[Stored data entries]
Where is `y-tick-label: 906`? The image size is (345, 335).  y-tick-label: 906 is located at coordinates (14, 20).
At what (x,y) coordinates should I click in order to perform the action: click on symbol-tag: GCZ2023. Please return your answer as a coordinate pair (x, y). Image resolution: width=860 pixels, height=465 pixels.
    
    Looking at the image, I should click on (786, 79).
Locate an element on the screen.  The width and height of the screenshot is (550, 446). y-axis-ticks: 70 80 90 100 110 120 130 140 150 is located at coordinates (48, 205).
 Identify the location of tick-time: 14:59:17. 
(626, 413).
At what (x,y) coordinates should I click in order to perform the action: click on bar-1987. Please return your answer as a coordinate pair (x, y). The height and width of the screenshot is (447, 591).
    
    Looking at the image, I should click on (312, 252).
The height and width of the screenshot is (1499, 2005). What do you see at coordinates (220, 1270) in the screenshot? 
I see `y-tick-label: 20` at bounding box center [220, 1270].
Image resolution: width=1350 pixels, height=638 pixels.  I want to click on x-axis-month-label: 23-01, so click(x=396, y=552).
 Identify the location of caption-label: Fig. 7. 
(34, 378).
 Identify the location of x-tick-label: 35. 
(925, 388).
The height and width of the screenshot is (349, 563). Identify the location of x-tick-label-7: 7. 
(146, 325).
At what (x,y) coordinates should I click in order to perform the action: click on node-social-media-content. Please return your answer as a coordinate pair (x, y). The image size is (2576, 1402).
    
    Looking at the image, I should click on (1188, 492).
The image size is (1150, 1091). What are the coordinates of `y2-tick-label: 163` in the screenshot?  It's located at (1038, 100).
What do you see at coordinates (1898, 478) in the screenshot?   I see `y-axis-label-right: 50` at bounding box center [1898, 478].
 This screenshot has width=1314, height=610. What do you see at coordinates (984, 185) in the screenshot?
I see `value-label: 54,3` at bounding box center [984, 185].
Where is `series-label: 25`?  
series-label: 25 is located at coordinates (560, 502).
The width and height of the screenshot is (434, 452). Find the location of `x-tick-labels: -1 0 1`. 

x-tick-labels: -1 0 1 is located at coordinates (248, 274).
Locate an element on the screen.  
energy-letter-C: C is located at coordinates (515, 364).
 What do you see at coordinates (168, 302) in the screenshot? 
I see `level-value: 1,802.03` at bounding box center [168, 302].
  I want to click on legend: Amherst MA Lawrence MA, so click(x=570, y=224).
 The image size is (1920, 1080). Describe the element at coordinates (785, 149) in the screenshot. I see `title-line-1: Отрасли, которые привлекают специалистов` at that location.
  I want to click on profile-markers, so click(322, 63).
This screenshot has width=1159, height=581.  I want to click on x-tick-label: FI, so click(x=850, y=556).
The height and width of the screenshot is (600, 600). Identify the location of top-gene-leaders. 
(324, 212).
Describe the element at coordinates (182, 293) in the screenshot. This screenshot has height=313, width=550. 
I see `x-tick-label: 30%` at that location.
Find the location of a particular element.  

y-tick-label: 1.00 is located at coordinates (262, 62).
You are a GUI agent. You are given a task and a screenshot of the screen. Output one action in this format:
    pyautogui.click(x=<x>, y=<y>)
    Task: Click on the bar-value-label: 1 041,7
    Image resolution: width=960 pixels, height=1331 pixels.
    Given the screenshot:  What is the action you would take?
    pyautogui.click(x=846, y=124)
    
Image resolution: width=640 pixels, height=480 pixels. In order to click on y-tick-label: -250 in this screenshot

Work instruction: Put every line of the listing above into a numbered list, skipping any blank lines.

Result of the exercise:
1. Where is `y-tick-label: 906`? The image size is (345, 335).  y-tick-label: 906 is located at coordinates (14, 20).
2. At what (x,y) coordinates should I click in order to perform the action: click on symbol-tag: GCZ2023. Please return your answer as a coordinate pair (x, y). Image resolution: width=860 pixels, height=465 pixels.
3.     Looking at the image, I should click on (786, 79).
4. Locate an element on the screen.  The width and height of the screenshot is (550, 446). y-axis-ticks: 70 80 90 100 110 120 130 140 150 is located at coordinates (48, 205).
5.  Identify the location of tick-time: 14:59:17. 
6. (626, 413).
7. At what (x,y) coordinates should I click in order to perform the action: click on bar-1987. Please return your answer as a coordinate pair (x, y). The height and width of the screenshot is (447, 591).
8.     Looking at the image, I should click on (312, 252).
9. The height and width of the screenshot is (1499, 2005). What do you see at coordinates (220, 1270) in the screenshot? 
10. I see `y-tick-label: 20` at bounding box center [220, 1270].
11. Image resolution: width=1350 pixels, height=638 pixels.  I want to click on x-axis-month-label: 23-01, so click(x=396, y=552).
12.  Identify the location of caption-label: Fig. 7. 
13. (34, 378).
14.  Identify the location of x-tick-label: 35. 
15. (925, 388).
16. The height and width of the screenshot is (349, 563). Identify the location of x-tick-label-7: 7. 
17. (146, 325).
18. At what (x,y) coordinates should I click in order to perform the action: click on node-social-media-content. Please return your answer as a coordinate pair (x, y). The image size is (2576, 1402).
19.     Looking at the image, I should click on (1188, 492).
20. The image size is (1150, 1091). What are the coordinates of `y2-tick-label: 163` in the screenshot?  It's located at (1038, 100).
21. What do you see at coordinates (1898, 478) in the screenshot?   I see `y-axis-label-right: 50` at bounding box center [1898, 478].
22.  This screenshot has width=1314, height=610. What do you see at coordinates (984, 185) in the screenshot?
23. I see `value-label: 54,3` at bounding box center [984, 185].
24. Where is `series-label: 25`?  
25. series-label: 25 is located at coordinates (560, 502).
26. The width and height of the screenshot is (434, 452). Find the location of `x-tick-labels: -1 0 1`. 
27. x-tick-labels: -1 0 1 is located at coordinates (248, 274).
28. Locate an element on the screen.  
29. energy-letter-C: C is located at coordinates (515, 364).
30.  What do you see at coordinates (168, 302) in the screenshot? 
31. I see `level-value: 1,802.03` at bounding box center [168, 302].
32.   I want to click on legend: Amherst MA Lawrence MA, so click(x=570, y=224).
33.  The image size is (1920, 1080). Describe the element at coordinates (785, 149) in the screenshot. I see `title-line-1: Отрасли, которые привлекают специалистов` at that location.
34.   I want to click on profile-markers, so click(322, 63).
35. This screenshot has width=1159, height=581.  I want to click on x-tick-label: FI, so click(x=850, y=556).
36. The height and width of the screenshot is (600, 600). Identify the location of top-gene-leaders. 
37. (324, 212).
38. Describe the element at coordinates (182, 293) in the screenshot. This screenshot has height=313, width=550. 
39. I see `x-tick-label: 30%` at that location.
40. Find the location of a particular element.  
41. y-tick-label: 1.00 is located at coordinates (262, 62).
42. You are a GUI agent. You are given a task and a screenshot of the screen. Output one action in this format:
43.     pyautogui.click(x=<x>, y=<y>)
44.     Task: Click on the bar-value-label: 1 041,7
45.     Image resolution: width=960 pixels, height=1331 pixels.
46.     Given the screenshot:  What is the action you would take?
47.     pyautogui.click(x=846, y=124)
48. Image resolution: width=640 pixels, height=480 pixels. In order to click on y-tick-label: -250 in this screenshot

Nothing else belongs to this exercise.